18. A pharmaceutical composition comprising a quinazoline compound of Formula I as described in any one of claims 1-14 or a pharmaceutically acceptable salt thereof, a quinazoline compound of formula I as described in any one of claims 15-17 or a pharmaceutically acceptable salt thereof, and one or more pharmaceutical excipients.

19. The use of a quinazoline compound of Formula I as described in any one of claims 1-14, or a pharmaceutically acceptable salt thereof, a quinazoline compound of formula I as described in any one of claims 15-17, or a pharmaceutical composition as described in claim 18, in the preparation of a KRAS mutant protein inhibitor; wherein the KRAS mutant protein is a KRAS G12D mutant protein.
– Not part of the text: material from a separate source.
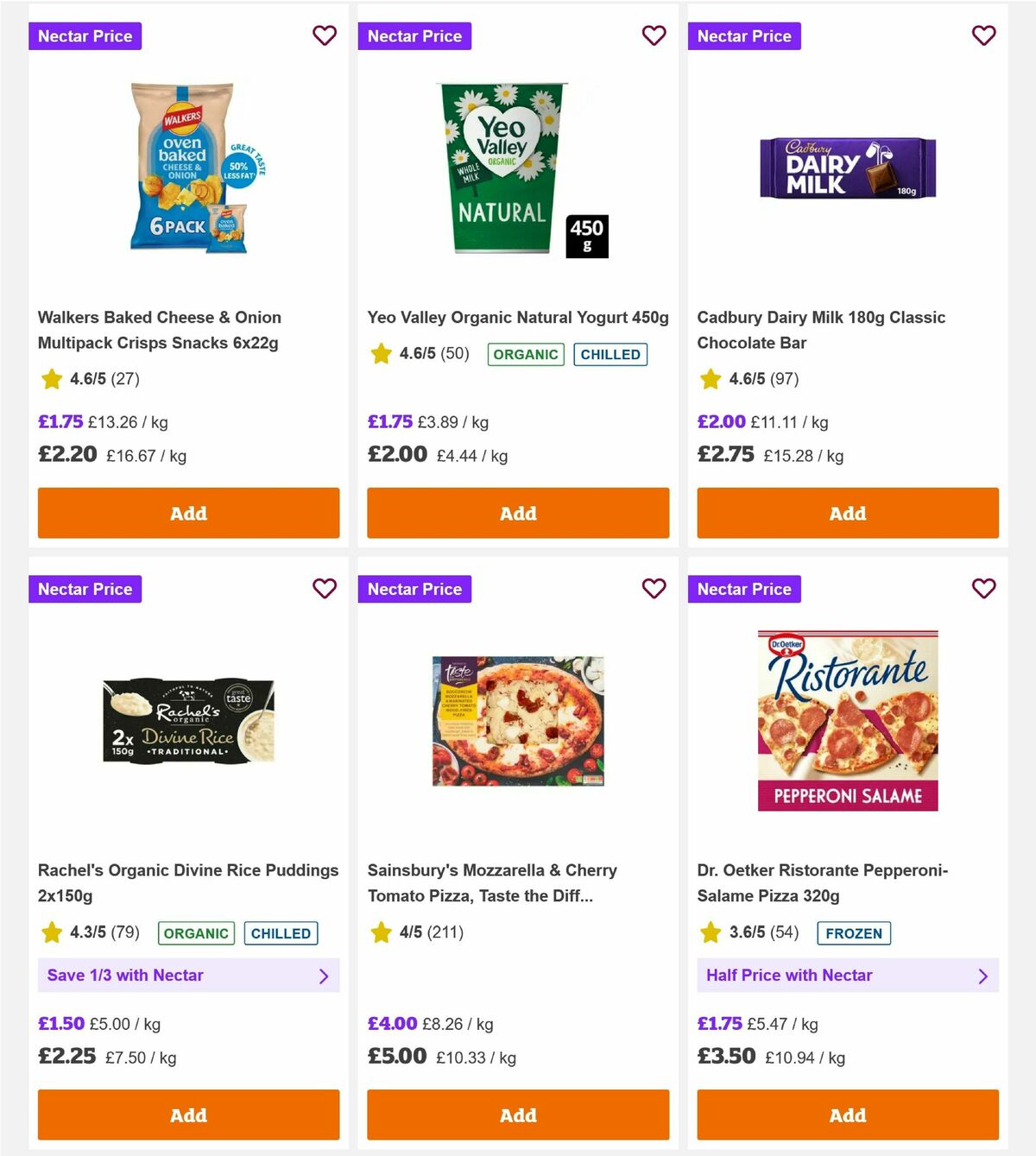Screen dimensions: 1036x1156
Task: Tap the heart on Sainsbury's Mozzarella Pizza
Action: click(654, 589)
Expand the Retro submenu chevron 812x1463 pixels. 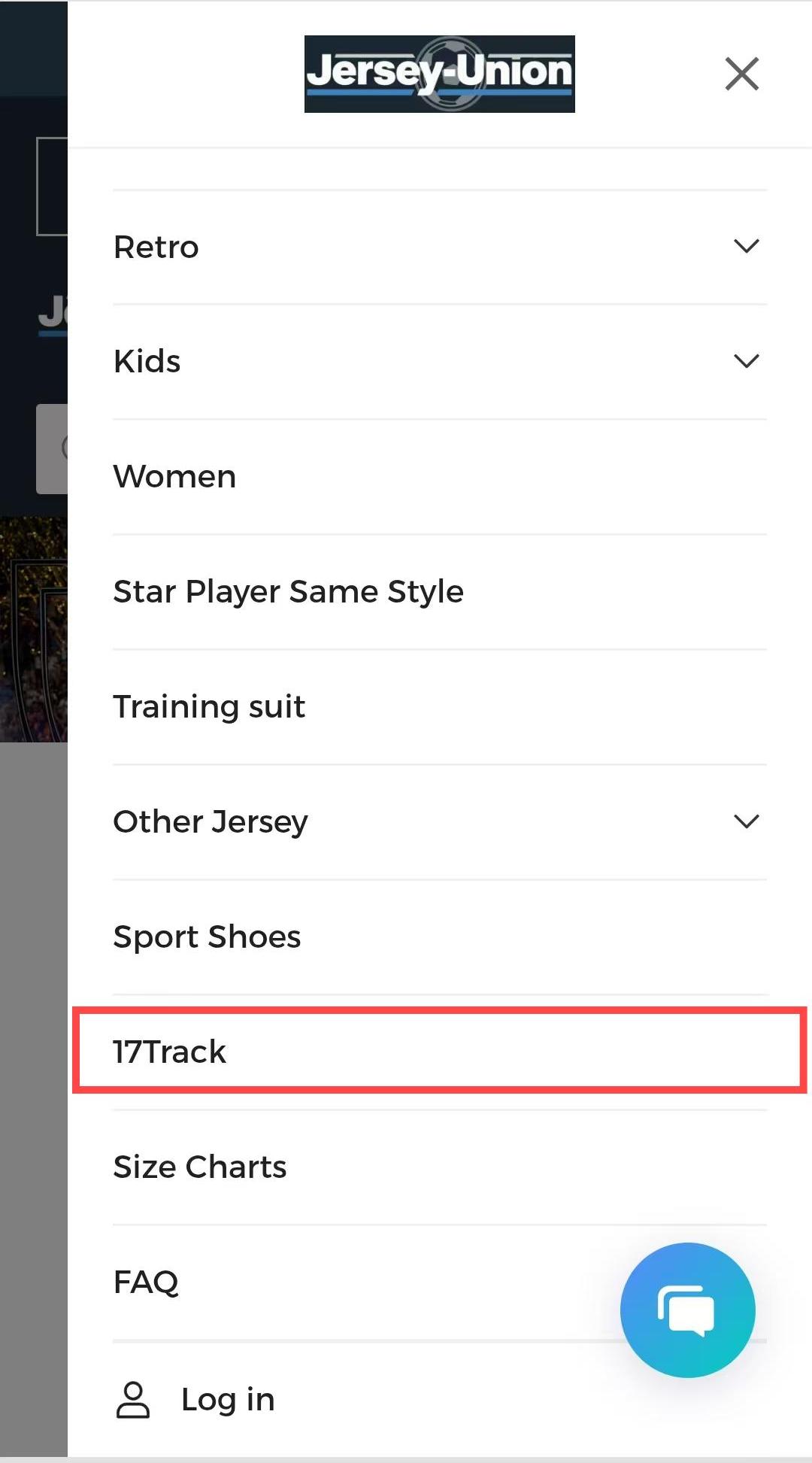click(746, 247)
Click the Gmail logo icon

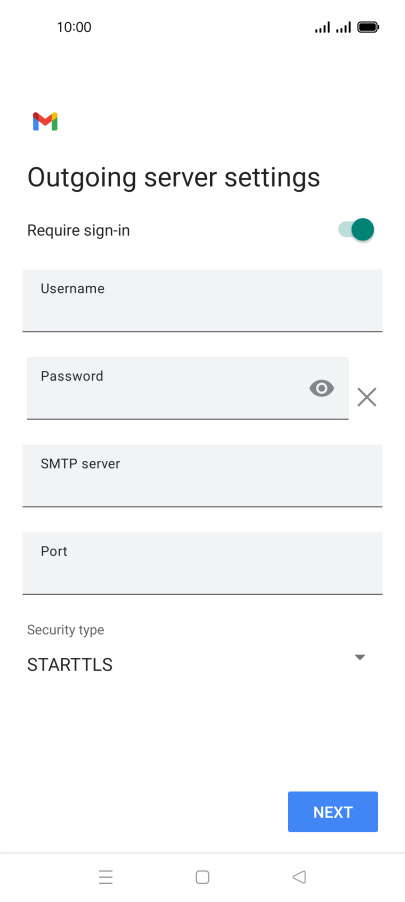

20. The use of a quinazoline compound of Formula I as described in any one of claims 1-14, a pharmaceutically acceptable salt thereof, a quinazoline compound of formula I as described in any one of claims 15-17, or a pharmaceutical composition as described in claim 18 in the preparation of a medicament; wherein the medicament is for the prevention and / or treatment of cancer mediated by KRAS mutations, and the KRAS mutant protein is a KRAS G12D mutant protein.

21. The application as described in claim 20, wherein the cancer is a blood cancer, pancreatic cancer, MYH-associated polyposis, colorectal cancer, or lung cancer.

22. The use of a quinazoline compound of Formula I as described in any one of claims 1-14, a pharmaceutically acceptable salt thereof, a quinazoline compound of formula I as described in any one of claims 15-17, or a pharmaceutical composition as described in claim 18 in the preparation of a medicament; wherein the medicament is a medicament for the prevention and / or treatment of cancer.

23. The application as described in claim 22, wherein the cancer is a blood cancer, pancreatic cancer, MYH-associated polyposis, colorectal cancer, or lung cancer.